Dictionary
class Dictionary(token_level_type=None,
gram_order=None,
skip_step=None,
start_token_id=None,
end_of_word_policy=None,
end_of_sentence_policy=None,
occurence_lower_bound=None,
max_dictionary_size=None,
num_bpe_units=None,
skip_unknown=None,
dictionary_type='FrequencyBased')
Purpose
Process dictionaries. The text must be tokenized before working with dictionaries.
Parameters
token_level_type
Description
The token level type. This parameter defines what should be considered a separate token.
Possible values:
- Word
- Letter
Data types
string
Default value
Word
gram_order
Description
The number of words or letters in each token.
For example, let's assume that it is required to build a dictionary for the following set of tokens: ['maybe', 'some', 'other', 'time']
.
If the token level type is set to Word and this parameter is set to 2, the following tokens are formed:
maybe some
some other
other time
Data types
int
Default value
1
skip_step
Description
The number of words or letters to skip when joining them to tokens.
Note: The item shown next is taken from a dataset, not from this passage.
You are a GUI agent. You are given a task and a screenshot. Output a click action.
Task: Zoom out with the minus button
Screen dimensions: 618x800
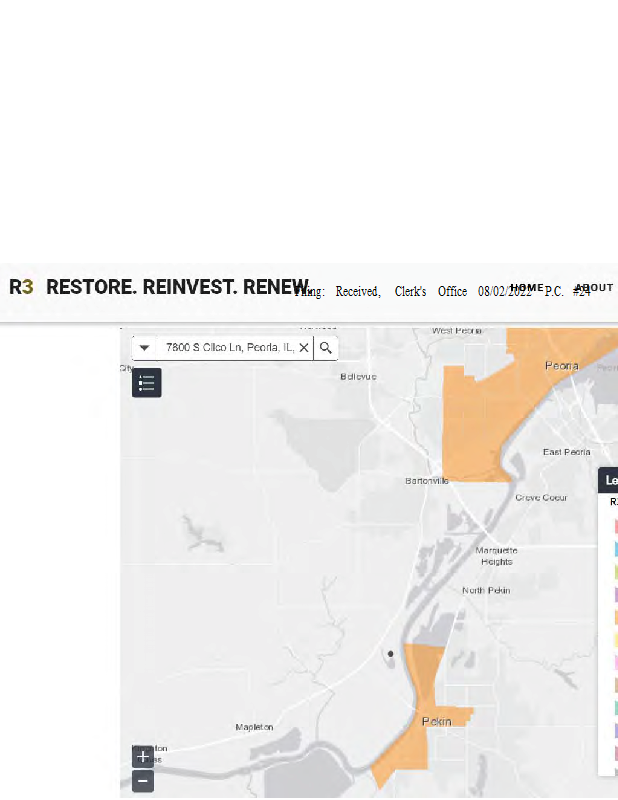[x=143, y=781]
This parameter takes effect if the value of the gram_order
parameter is strictly greater than 1.
For example, let's assume that it is required to build a dictionary for the following set of tokens: ['maybe', 'some', 'other', 'time']
.
If the token level type is set to Word, gram_order
is set to 2 and this parameter is set to 1, the following tokens are formed:
maybe other
some time
Data types
int
Default value
0
start_token_id
Description
The initial shift for the token identifier.
For example, let's assume that it is required to build a dictionary for the following set of tokens: ['maybe', 'some', 'other', 'time']
.
If this parameter is set to 42, the following identifiers are assigned to tokens:
- 42 —
maybe
- 43 —
some
- 44 —
other
- 45 —
time
Data types
int
Default value
0
end_of_word_policy
Description
The policy for processing implicit tokens that point to the end of the word.
Possible values:
- Skip
- Insert
Data types
string
Default value
Insert
end_of_sentence_policy
Description
The policy for processing implicit tokens that point to the end of the sentence.
Possible values:
- Skip
- Insert
Data types
string
Default value
Skip
occurence_lower_bound
Description
The lower limit of token occurrences in the text to include it in the dictionary.
Data types
int
Default value
50
max_dictionary_size
Description
The maximum number of tokens in the dictionary.
Data types
int
Default value
-1 (the size of the dictionary is not limited)
num_bpe_units
Description
The number of token pairs that should be combined to a single token. The most popular tokens are combined into one and added to the dictionary as a new token.
This parameter takes effect if the value of the dictionary_type
parameter is set to Bpe.
Data types
int
Default value
0 (token pairs are not combined)
skip_unknown
Description
Skip unknown tokens when building the dictionary.
This parameter takes effect if the value of the dictionary_type
parameter is set to Bpe.
Data types
bool
Default value
False (a special common token is assigned for all unknown tokens)
dictionary_type
Description
The dictionary type.
Possible values:
- FrequencyBased. Takes into account only the most frequent tokens. The size of the dictionary and the lower limit of token occurrences in the text to include it in the dictionary are set in
occurence_lower_bound
andmax_dictionary_size
parameters respectively. - Bpe. Takes into account the most frequent tokens and then makes new tokens from combinations of the most frequent token pairs. Refer to the Neural Machine Translation of Rare Words with Subword Units paper for algorithm details. If selected, both the Frequency Based and Bpe dictionaries are created.
Data types
string
Default value
FrequencyBased
Methods
fit
Train a dictionary.
apply
Apply a previously trained dictionary to the input text.
size
Return the size of the dictionary.
get_token
Return the token that corresponds to the given identifier.
get_tokens
Return tokens that correspond to the given identifiers.
get_top_tokens
Get the specified number of top most frequent tokens.
unknown_token_id
Get the identifier of the token, which is assigned to all words that are not found in the dictionary.
end_of_sentence_token_id
Get the identifier of the last token in the sentence.
min_unused_token_id
Get the smallest unused token identifier.
load
Load the dictionary from a file.
save
Save the dictionary to a file.